Berdiri di bawah gemercik air sower, Dinda tidak bergegas menyelesaikan mandinya. Dia mulai merasa jika semua yang terjadi bukanlah sebuah mimpi buruk yang berlalu begitu saja, melainkan mimpi yang memang harus dia terima menjadi nyata. Apalagi saat Dinda bangun pagi itu berada di rumah asing dan di kota yang sangat baru baginya. Meski dia juga malah harus tinggal dengan seseorang yang sudah jadi suaminya dengan usia mereka yang masih muda.
Semakin di pikirkan, malah semakin membuat kepalanya terasa sakit. "Apa yang harus aku lakukan?" keluh Dinda menghela nafas berat.
"Dinda, air bersih ada banyak di rumah. Kamu jangan menjadi bodoh, dengan menghabiskan air keran untuk menyadarkanmu!" ketukan dan ucapan Dimas membuat Dinda sadar dia sudah berada di kamar mandi dalam waktu yang cukup lama.
Dinda tahu air sower dan keran masih menyala sedari tadi. Setelah selesai mandi, dia segera keluar darisana.
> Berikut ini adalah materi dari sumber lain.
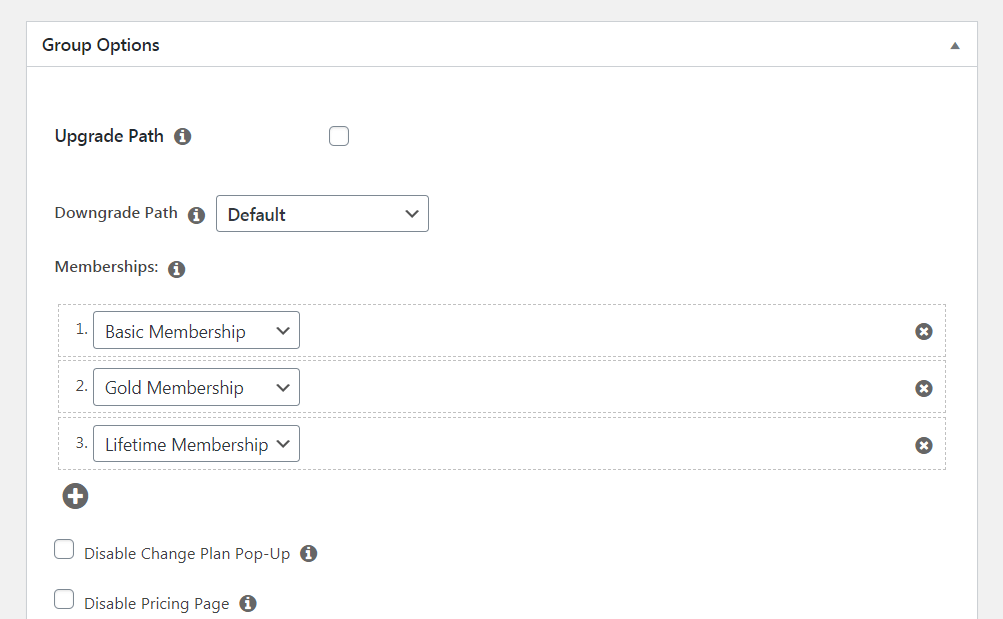Open the Lifetime Membership selector
The height and width of the screenshot is (619, 1003).
pos(196,443)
Dinda tidak melihat Dimas di kamar, lain dari terakhir kalinya, pria itu ada di kamar membuatnya harus menjaga jarak dari pria itu.
"Padahal dia baru bicara tadi, tapi sekarang tidak ada," gumam Dinda berjalan pergi menghampiri lemari pakaiannya.
Dinda tidak menemukan pakaiannya di lemari, dia pikir Dimas melupakan koper miliknya hingga hanya ada pakaian lain disana. "Jika pakaianku tidak ada, lalu kenapa ada banyak pakaian wanita disini?" Dinda melihat deretan pakaian di dalam lemari termasuk pakaian dalam.
Dinda pernah ada gadis lain yang tinggal di rumah itu, hanya saja yang dia tanyakan. Semua pakaian yang ada disana masih terlihat tidak pernah di pakai, lebih tepatnya pakaian yang ada disana hampir semuanya baru.
"Tidak mungkin dia menyiapkannya kan," pikir Dinda.
Gadis itu tidak peduli tentang darimana Dimas memiliki banyak pakaian wanita, dia meraih salah satu pakaian satu set dan mengenakannya. Setelahnya Dinda keluar kamar terperangah saat keluar kamar. Rumah yang terlalu besar jika hanya ada Dinda dan Dimas di rumah itu, rasa kagum Dinda tidak bisa dia tutupi saat melihat pemandangan lukisan di dinding tampak indah ketika ukiran dan lukisan pemandangan asri tampak rapih di sepanjang langkah kaki Dinda memperhatikan dinding rumah.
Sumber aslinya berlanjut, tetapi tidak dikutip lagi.